Side Effects That May Linger or Appear Late
One counterintuitive aspect of stopping Vraylar: some side effects don’t resolve immediately, and certain ones can actually emerge after discontinuation. The most concerning is tardive dyskinesia, a movement disorder involving involuntary, repetitive motions of the face, tongue, or limbs. Tardive dyskinesia can start after you stop taking the medication, not just while you’re on it. In some cases, it persists or worsens even after discontinuation.
Side effects you experienced while taking Vraylar, such as restlessness or weight changes, may take anywhere from a few days to many weeks to resolve. The DDCAR metabolite’s long half-life of 1 to 3 weeks means that drug-related effects can continue for five weeks or more after your last dose. If you’re stopping because of a bothersome side effect, it helps to know that relief won’t be immediate.
Tapering vs. Stopping Abruptly
Vraylar’s built-in slow clearance provides a kind of natural taper, which is why some prescribers are comfortable with a straightforward stop rather than a gradual dose reduction. That said, the experience varies depending on your dose, how long you’ve been taking it, and what condition it’s treating.
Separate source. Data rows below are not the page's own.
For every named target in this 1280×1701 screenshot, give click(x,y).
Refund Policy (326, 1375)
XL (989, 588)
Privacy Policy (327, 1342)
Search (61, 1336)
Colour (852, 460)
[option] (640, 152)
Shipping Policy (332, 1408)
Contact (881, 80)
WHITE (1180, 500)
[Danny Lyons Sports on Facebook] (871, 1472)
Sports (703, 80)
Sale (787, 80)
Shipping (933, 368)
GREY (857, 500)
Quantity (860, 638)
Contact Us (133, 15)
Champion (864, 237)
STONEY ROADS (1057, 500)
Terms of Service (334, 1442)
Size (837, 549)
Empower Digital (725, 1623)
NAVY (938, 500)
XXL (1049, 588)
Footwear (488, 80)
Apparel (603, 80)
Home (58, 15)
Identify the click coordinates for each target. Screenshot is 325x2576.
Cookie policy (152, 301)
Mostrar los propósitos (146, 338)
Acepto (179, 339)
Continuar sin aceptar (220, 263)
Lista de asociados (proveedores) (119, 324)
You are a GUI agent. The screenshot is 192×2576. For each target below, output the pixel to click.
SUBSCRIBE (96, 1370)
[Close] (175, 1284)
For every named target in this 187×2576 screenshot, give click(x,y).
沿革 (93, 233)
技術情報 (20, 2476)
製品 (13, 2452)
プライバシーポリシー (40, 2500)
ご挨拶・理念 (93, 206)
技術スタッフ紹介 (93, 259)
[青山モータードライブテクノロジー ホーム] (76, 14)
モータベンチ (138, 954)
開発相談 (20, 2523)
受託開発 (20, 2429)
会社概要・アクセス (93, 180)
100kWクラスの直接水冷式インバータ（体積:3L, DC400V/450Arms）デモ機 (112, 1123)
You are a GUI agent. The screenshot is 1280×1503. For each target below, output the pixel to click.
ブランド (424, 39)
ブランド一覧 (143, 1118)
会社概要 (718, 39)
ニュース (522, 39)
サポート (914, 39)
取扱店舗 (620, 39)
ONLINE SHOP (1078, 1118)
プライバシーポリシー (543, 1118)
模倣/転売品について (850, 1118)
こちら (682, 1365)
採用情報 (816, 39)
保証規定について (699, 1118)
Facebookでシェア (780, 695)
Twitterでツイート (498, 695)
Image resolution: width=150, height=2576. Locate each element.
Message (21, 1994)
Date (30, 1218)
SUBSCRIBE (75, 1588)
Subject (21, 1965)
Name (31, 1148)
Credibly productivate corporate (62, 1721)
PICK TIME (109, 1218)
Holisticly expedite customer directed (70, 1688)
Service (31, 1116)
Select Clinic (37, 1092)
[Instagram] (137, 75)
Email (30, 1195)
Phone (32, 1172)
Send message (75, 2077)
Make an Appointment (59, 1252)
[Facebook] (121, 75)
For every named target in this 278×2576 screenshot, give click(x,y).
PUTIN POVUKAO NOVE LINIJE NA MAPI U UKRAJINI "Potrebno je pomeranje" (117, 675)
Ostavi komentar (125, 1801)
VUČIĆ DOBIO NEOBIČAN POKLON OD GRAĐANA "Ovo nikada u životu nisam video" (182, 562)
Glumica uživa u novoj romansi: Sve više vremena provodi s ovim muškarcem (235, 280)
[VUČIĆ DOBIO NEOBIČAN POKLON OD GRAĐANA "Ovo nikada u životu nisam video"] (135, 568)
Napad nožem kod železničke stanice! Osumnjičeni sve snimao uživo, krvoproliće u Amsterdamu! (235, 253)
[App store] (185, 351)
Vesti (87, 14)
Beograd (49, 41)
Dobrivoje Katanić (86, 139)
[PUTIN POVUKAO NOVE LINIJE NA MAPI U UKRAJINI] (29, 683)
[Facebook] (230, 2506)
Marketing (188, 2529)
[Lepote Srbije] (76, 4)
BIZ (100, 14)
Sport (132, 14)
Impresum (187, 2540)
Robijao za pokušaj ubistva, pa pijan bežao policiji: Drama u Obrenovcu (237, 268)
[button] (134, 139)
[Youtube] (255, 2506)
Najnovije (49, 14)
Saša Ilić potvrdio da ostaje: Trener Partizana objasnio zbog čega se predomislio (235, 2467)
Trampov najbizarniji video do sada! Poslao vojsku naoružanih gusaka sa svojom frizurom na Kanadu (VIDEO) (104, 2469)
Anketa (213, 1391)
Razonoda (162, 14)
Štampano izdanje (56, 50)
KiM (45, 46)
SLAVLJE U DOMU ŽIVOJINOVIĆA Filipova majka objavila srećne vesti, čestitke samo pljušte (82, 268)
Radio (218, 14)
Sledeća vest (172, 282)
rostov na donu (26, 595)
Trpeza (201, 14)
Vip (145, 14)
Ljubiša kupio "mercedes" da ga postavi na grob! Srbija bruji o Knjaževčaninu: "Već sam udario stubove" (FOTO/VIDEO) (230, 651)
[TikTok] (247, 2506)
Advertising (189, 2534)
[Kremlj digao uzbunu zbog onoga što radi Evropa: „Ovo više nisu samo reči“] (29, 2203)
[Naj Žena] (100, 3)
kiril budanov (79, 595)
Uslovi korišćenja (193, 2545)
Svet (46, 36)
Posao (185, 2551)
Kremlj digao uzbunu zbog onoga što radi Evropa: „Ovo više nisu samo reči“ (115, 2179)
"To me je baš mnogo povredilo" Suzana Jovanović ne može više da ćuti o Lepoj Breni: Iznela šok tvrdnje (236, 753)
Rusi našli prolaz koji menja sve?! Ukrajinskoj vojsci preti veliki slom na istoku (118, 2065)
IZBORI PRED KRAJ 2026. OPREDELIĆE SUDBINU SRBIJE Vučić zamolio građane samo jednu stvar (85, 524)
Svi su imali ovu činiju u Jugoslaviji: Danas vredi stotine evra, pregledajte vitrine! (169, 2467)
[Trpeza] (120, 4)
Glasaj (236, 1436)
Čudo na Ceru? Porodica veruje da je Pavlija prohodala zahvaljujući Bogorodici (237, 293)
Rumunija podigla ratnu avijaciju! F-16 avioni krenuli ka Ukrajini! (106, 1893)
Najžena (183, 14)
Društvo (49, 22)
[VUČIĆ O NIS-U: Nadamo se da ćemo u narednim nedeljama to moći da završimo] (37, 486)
People who have been on higher doses for longer periods generally face a bumpier transition.
If you’re on Vraylar alongside other medications, stopping it can also shift the balance of your overall treatment. For depression, where Vraylar is used as an add-on to an antidepressant, discontinuing it means relying solely on your antidepressant again. For bipolar I disorder or schizophrenia, stopping may leave you without a primary mood stabilizer or antipsychotic, which requires careful planning around alternative treatment or close monitoring.
The weeks following discontinuation are the period to pay closest attention to your mood, sleep, energy, and thinking patterns. Because relapse and withdrawal symptoms can both emerge on a delayed timeline with this particular drug, changes that show up a month or six weeks after stopping are still potentially related to discontinuation.